Gathering information is not free, their employee actively work for looking for news, taking photographs and maintaining a website/printers etc.
Eventually truth will be heard, but it may be too late.
Reading paid news is definitely something that my generation and the upcoming ones do not see as a good use of money - I realize I'm generalizing but I don't know anyone who went to high school with me that pays for news. Now, my parents, my grandparents, and a lot of people in the 50-60+ range have newspaper subscriptions and magazine subscriptions.
I used to work for a boss that let me read his old WSJ papers and wow was that fun, but there was no way I could afford the $400/year? that WSJ cost - but I see the value in paid news, so I'm not bashing it at all.

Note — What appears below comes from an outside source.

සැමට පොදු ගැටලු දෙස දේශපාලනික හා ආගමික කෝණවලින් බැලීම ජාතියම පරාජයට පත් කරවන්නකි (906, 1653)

I just don't know anyone that wants to pay for it.
That and every news company I go to is frigging LOADED with advertisements that I can't even focus on reading because every half page scroll there are 20 ads - even in the text. How do people focus and actually read anymore?!
You watch those old television shows and movies (60s or so) and you see them reading a news paper that is 90% print. Now I could see paying for that, in fact, I'd gladly pay for that.
But why in the **** would I pay for something that's 80% advertisement? That's why I personally can't stand to pay for it - even WSJ and Economist have too many ads on their website even if you pay their expensive fees. In the 2003-2009 years I had to stop my magazine subscriptions because even though they were $19.99/year, they became 80-90% advertisements.
I'd definitely re-consider it if they removed ALL ads for paying subscribers.
I'm finding more and more people that I know get their news from youtube channels that talk about current events or what not.